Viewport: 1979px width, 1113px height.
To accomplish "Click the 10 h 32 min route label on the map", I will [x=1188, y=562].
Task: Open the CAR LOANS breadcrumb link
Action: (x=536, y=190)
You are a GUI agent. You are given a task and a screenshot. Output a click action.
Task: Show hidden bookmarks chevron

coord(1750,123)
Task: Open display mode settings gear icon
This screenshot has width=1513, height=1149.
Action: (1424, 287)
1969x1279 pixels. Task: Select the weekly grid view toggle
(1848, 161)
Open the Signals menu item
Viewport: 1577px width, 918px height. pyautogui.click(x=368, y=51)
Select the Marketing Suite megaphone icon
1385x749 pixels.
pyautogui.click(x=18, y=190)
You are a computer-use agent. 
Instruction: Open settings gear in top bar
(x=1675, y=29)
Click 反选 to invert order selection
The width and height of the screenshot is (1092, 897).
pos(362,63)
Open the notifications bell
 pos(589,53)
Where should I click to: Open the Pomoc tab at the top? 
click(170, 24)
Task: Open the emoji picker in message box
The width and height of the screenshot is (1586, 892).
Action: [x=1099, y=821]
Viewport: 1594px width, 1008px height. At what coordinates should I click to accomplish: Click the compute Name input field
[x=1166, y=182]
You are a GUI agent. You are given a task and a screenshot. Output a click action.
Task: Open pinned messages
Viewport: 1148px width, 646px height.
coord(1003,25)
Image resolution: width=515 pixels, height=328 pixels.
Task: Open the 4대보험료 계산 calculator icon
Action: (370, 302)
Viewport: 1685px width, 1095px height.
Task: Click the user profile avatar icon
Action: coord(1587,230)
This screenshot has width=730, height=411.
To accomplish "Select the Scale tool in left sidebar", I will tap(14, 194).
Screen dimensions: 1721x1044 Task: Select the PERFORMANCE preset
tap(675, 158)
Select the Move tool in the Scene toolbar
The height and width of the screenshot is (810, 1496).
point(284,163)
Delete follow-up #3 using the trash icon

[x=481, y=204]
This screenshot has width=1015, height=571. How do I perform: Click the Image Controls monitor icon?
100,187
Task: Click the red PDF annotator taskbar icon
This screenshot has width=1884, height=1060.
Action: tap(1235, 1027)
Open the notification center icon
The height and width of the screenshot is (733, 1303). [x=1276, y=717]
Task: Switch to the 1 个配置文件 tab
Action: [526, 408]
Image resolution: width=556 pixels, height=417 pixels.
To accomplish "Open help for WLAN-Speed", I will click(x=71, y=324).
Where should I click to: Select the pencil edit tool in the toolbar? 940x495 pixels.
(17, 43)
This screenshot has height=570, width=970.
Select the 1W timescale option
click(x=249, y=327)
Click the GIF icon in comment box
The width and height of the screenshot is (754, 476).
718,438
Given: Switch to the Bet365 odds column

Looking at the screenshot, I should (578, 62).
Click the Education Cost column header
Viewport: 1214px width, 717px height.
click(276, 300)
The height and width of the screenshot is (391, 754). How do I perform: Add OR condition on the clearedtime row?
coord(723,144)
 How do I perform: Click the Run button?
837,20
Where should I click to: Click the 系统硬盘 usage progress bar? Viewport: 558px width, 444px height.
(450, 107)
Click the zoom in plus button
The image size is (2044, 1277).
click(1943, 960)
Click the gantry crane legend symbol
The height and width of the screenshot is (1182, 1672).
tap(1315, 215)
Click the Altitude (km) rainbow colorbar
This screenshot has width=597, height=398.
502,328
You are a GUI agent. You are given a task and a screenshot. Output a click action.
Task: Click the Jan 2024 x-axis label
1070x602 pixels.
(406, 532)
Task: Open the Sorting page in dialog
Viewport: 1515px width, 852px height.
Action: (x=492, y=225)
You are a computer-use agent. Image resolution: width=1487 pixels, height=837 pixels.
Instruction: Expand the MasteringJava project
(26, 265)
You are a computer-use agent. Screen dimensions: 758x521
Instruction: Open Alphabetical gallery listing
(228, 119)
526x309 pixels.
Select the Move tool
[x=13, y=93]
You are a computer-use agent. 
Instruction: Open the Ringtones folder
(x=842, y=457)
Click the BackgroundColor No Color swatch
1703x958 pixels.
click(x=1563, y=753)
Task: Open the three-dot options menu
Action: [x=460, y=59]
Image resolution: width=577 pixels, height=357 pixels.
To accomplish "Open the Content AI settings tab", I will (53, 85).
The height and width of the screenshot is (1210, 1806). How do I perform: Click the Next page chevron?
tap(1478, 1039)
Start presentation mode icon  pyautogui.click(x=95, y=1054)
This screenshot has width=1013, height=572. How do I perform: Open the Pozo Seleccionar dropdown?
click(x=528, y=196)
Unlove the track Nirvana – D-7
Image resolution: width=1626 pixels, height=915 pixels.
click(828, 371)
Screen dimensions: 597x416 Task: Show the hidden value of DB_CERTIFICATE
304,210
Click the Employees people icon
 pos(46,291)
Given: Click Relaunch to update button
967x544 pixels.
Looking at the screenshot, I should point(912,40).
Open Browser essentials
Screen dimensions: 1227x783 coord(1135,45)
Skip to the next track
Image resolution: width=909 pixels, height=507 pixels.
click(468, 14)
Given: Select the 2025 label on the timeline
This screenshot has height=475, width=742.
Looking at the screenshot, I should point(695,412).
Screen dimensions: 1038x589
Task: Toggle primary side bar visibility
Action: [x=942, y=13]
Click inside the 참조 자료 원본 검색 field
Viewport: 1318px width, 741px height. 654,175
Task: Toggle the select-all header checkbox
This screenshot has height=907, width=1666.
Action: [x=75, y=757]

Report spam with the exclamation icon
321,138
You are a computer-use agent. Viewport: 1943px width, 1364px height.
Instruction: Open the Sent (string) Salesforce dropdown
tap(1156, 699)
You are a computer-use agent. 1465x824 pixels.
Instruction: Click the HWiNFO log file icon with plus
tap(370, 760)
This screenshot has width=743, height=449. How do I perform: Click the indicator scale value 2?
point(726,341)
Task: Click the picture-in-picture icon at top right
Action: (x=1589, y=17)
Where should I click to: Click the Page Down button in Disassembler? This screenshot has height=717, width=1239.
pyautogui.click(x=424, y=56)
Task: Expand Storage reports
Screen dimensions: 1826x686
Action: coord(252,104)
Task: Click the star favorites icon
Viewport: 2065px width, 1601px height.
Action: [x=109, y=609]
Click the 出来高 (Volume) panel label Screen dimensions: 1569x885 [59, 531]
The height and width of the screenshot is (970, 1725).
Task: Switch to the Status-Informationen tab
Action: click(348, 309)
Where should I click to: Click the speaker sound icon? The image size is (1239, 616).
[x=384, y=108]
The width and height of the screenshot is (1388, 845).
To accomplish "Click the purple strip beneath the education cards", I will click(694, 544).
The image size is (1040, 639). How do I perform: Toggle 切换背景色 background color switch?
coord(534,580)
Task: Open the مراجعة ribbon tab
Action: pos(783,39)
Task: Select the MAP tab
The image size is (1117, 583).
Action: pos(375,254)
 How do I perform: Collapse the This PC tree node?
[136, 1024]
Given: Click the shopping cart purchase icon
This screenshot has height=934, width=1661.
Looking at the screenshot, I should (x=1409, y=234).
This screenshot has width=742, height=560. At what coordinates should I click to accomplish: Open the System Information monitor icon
------------------------
Take the entries above and return only the lines from the one with "The image size is (2044, 1277)." to the one with "You are a computer-use agent. Image", both included, unchanged.

The image size is (2044, 1277).
click(1943, 960)
Click the gantry crane legend symbol
The height and width of the screenshot is (1182, 1672).
tap(1315, 215)
Click the Altitude (km) rainbow colorbar
This screenshot has width=597, height=398.
502,328
You are a GUI agent. You are given a task and a screenshot. Output a click action.
Task: Click the Jan 2024 x-axis label
1070x602 pixels.
(406, 532)
Task: Open the Sorting page in dialog
Viewport: 1515px width, 852px height.
Action: (x=492, y=225)
You are a computer-use agent. Image resolution: width=1487 pixels, height=837 pixels.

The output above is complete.